Think about it: every transformative technology succeeded not because of its technical specifications but because it made humans feel more capable. The printing press democratized knowledge. The internet connected lonely minds. The smartphone put the world in your pocket. The specs mattered, but the human experience mattered more.

The Synthesis Ahead

The labs are building superintelligence. Someone needs to build super-empathy.

What does super-empathy look like in practice? Imagine an AI that notices you've been opening job sites late at night but never applying. Instead of offering to write your resume (capability), it gently asks what's holding you back and helps you work through the fear (empathy). It remembers that you mentioned loving photography three months ago and suggests starting a photo blog as a creative outlet while job searching. It knows when to push you forward and when to simply listen.

That's the difference. Superintelligence solves problems you give it. Super-empathy helps you discover problems you didn't know how to articulate.

The winner won't compete with the labs—they'll stand on their shoulders. They'll use the incredible infrastructure being built but aim it at a different target: making every human feel more capable, more understood, more themselves.

This is why I'm bullish on both the labs AND the next wave of builders who will use their infrastructure for human-centered purposes. We need the rocket scientists building the engines. But we also need someone thinking about where those rockets should take us.

The Symbiotic Future

Here's what's becoming clear: the labs need human-centered applications as much as those applications need the labs. Without meaningful user experiences that drive daily usage, all that infrastructure remains academically impressive but economically constrained. The token economy only explodes when regular people find reasons to interact with AI hundreds of times per day.

Think of it as a symbiotic relationship. The labs provide the raw intelligence. Human-centered platforms like MyOrbit transform that intelligence into experiences people actually crave. Every meaningful interaction generates tokens, validates the infrastructure investment, and provides real-world feedback that makes the next generation of models better.

This creates a virtuous cycle: better human experiences drive more usage, more usage drives more revenue, more revenue gives labs the courage and resources to push boundaries further. The labs betting billions on infrastructure need evidence that humans will actually use what they're building at scale. They need the bridge between capability and daily human life.

———

■ Tasks to complete:
(1) Using the text on super-empathy:
(a) Which three technologies does it name as making humans feel more capable?
(b) In its example, what did the person mention loving three months ago?
(c) What do the labs provide in the symbiotic relationship it describes?
(2) Can you carry the text on super-empathy forward from its last sentence?
The data has no connection to the text on super-empathy.

■ Provided data:
———

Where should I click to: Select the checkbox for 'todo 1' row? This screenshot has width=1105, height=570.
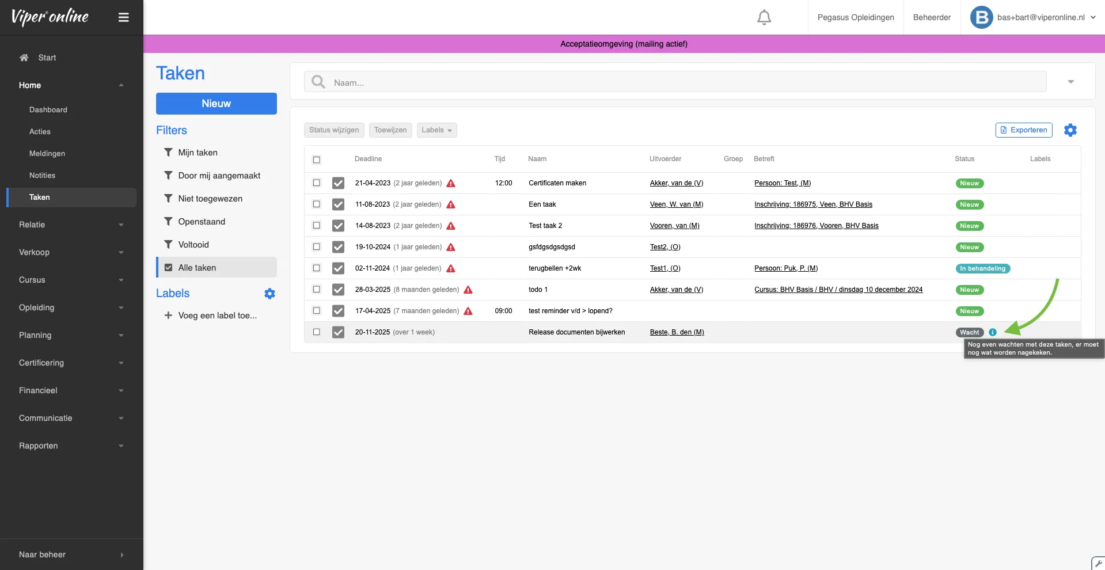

———

■ Exercise responses:
(1)
(a) The printing press, the internet, and the smartphone.
(b) Photography.
(c) The raw intelligence.

(2)
The labs are fundamental to human evolution—no question. Their models, their research, their infrastructure will power the next phase of civilization. But the company that captures hearts and changes lives will be the one that takes all that raw capability and shapes it into something that feels magical to a teenager finding their passion, an elderly person seeking connection, or anyone trying to unlock potential they didn't know they had.

The Real Race

Multiple labs will thrive because we need diverse approaches to intelligence. The token economy will explode because intelligence will become as essential as electricity. The technical capabilities will continue their exponential improvement because brilliant people are pushing the boundaries.

But the real race—the one that will define the next era—is who figures out how to make all this intelligence feel genuinely helpful to individual humans living individual lives.

The labs are building the foundation. The breakthrough will come from whoever builds the right home on top of it.

That's not a criticism of the labs. It's a recognition that we need both: the infrastructure builders and the meaning makers. The capability creators and the human translators. The benchmark climbers and the life changers.

The future needs them all.

What kind of digital world do I want my child to inherit? One where powerful AI infrastructure enables genuine human flourishing—where the labs' capabilities become the foundation for technology that makes every person feel more capable, not more obsolete.